Because forcing such a thing on people is detrimental to life, liberty, and (and the pursuit of) happiness. A draft involves involuntary servitude, you can't get much more detrimental to liberty than that, other than making the forced service permanent (so it become full blown slavery).

Also in the context of the way our military works today and the type of wars we have been in, its detrimental to the military mission. Yes "boots on the ground" are important, but we go with well trained and well equipped "boots", to try to reduce our casualties and those of civilians in the theater of war. Mass armies means you can't afford to train or equip them as well. It also means your taking more people who really don't want to be there, or even to be in any way associated with the military. Some of those people will perform great anyway, but I think the percentage is less.

And its detrimental to our federal budget situation. Paying so many would be too expensive, or if you pay them peanuts because you can force them to accept the low pay, than you increase the harm to their "life, liberty, and happiness", and still have a situation where its too expensive to adequately support them.

And its detrimental to the economy, as you lose the production, or education in preparation for future production that you would have gotten from all those you force to "share the burden".

Now you have stated that you disagree with the principle of fairness in requiring service

Fairness in requiring service generally means not requiring service. Its unfair to force people to serve, and unfair in another way since practically you can't force everyone to serve.

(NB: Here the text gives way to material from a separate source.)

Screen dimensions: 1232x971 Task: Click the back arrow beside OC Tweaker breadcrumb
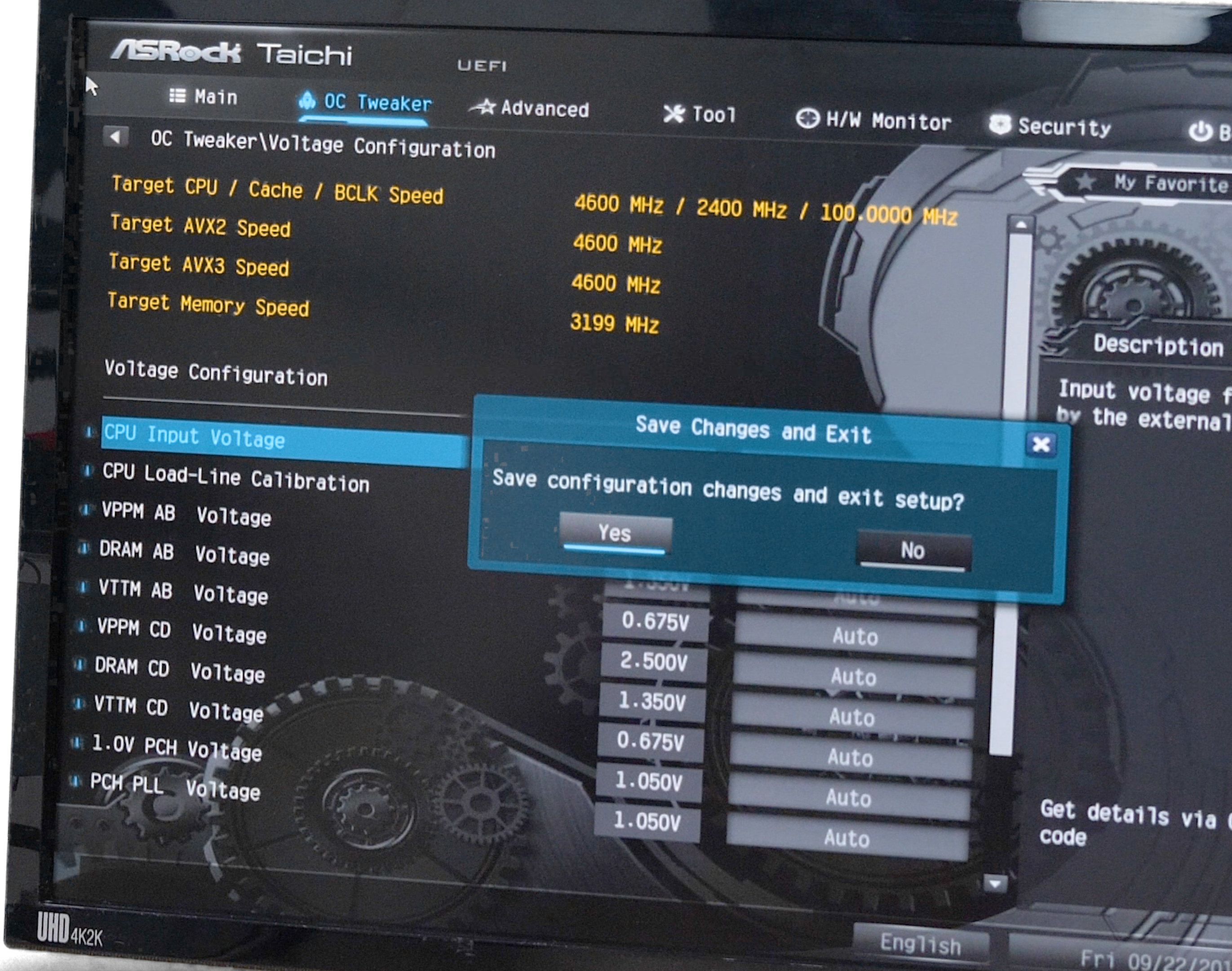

we could at least reinstitute a lottery system that would give us a more representative military.

That might solve the budget problem. It could help with but doesn't fully solve the lost work and education problems; probably doesn't solve the reduced military effectiveness problem (you still have more people who don't want to be in the military, and besides just desire, those who self select for the military are more likely to have the attitudes and abilities the military needs than a random selection); and doesn't touch the infringement on liberty issue. It also greatly reduces any possible fairness argument. Accepting volunteers is more fair, than forcing some but not forcing others.

I also don't really think the draft (esp. one with deferments, or even just a very low percentage lottery) would do well at creating a sense of shared sacrifice being beneficial. Or even that such a sense is generally what we need.